Perché vedere nascere un’isola è così raro
Perché un’eruzione sottomarina diventi un’isola, la colonna di lava e detriti deve prima riempire centinaia di metri d’acqua. Poi resistere alle onde, che normalmente disgregano in poche settimane un cumulo di cenere e pomice ancora instabile. È un equilibrio delicato. La maggior parte dei vulcani sottomarini erutta, costruisce un cono, e viene rimangiata dal mare prima di arrivare in superficie. Le eccezioni si contano sulle dita di due mani, in oltre un secolo di osservazioni.
Quando un vulcano sottomarino batte il mare: da Surtsey a Hunga Tonga
Il caso più citato dai vulcanologi resta Surtsey, comparsa al largo dell’Islanda nel 1963 in poche settimane e diventata da allora un laboratorio naturale protetto, dove si studia come la vita colonizza una terra appena nata. Più di recente, nel 2022, l’eruzione di Hunga Tonga-Hunga Ha’apai ha fatto crescere un cono che i satelliti hanno osservato ridursi nel giro di pochi mesi, eroso dalle stesse onde che lo avevano portato in superficie. Il Mar di Bismarck potrebbe scrivere la prossima voce di questa lista molto corta, oppure finire tra i tanti tentativi falliti: a metà del 2026 non lo sa ancora nessuno.
Cosa osservano ora i satelliti della NASA
“Aspettiamo di vedere se sta per nascere una nuova isola, un evento che i satelliti sono riusciti a documentare in tempo reale solo poche volte nella storia”, ha dichiarato Jim Garvin, capo scienziato del Goddard Space Flight Center della NASA, secondo quanto riportato dal servizio Earth Observatory della NASA. Il team monitora l’area con passaggi satellitari quotidiani, cercando il momento in cui i detriti smetteranno di disperdersi in mare e cominceranno ad accumularsi stabilmente sopra il pelo dell’acqua.

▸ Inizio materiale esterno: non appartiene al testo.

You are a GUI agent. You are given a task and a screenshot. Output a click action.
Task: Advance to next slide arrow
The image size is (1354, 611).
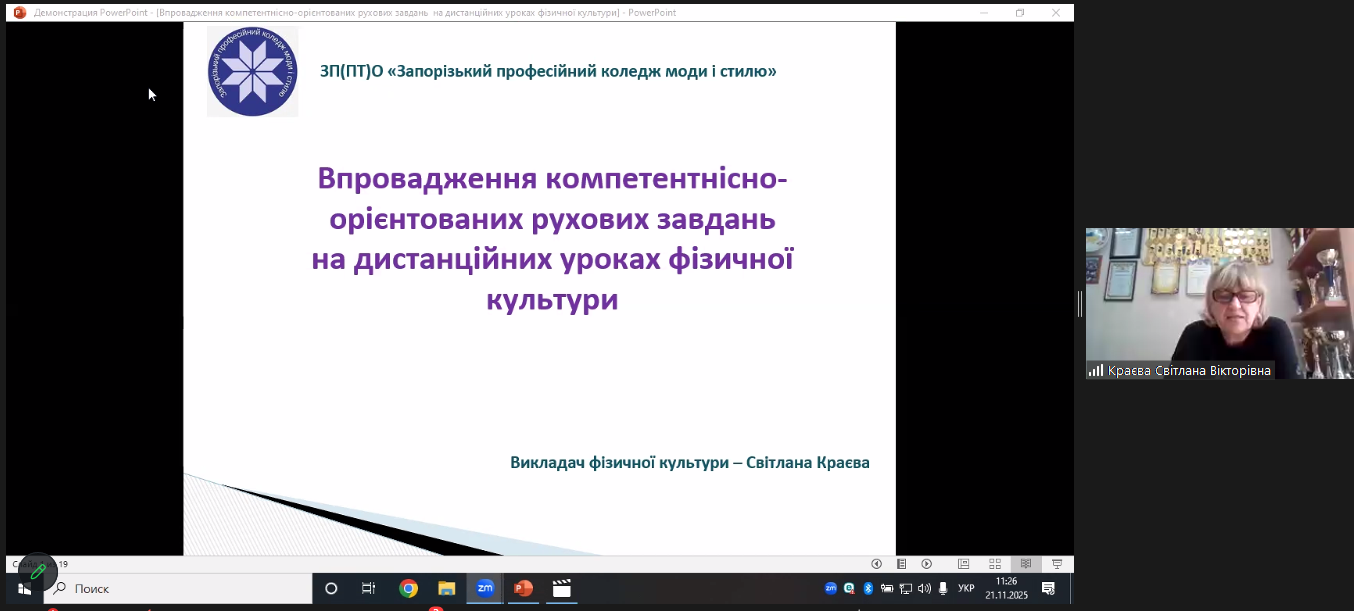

Non esiste un calendario per questo genere di eventi. Alcune eruzioni sottomarine si esauriscono in pochi giorni, altre proseguono per mesi prima di produrre anche solo uno scoglio temporaneo, destinato magari a sparire con la prima mareggiata. Titan Ridge, invece, va avanti da oltre due mesi senza segni di stanchezza. Ed è proprio questo a tenere le telecamere puntate su quel tratto di oceano al largo di Manus, in un angolo di Pacifico che fino a maggio non compariva su nessuna carta geologica dettagliata.
Se un’isola dovesse davvero emergere, la sua sopravvivenza non sarebbe comunque garantita. Le isole vulcaniche nate da eruzioni recenti raccontano storie diverse: alcune, come Surtsey, resistono e vengono colonizzate da piante e uccelli nel giro di pochi anni; altre spariscono sotto le onde con la stessa rapidità con cui sono comparse, lasciando dietro di sé solo una secca che compare sulle mappe nautiche come avviso per le imbarcazioni. Per ora, nel cuore del Mar di Bismarck, la domanda resta aperta: la Terra sta per guadagnare un pezzo di terraferma, oppure il mare tornerà a chiudersi su quello che il vulcano ha provato a costruire. L’unica cosa certa è che, per le prossime settimane, qualcuno al Goddard Space Flight Center controllerà le nuove immagini satellitari ogni singolo giorno.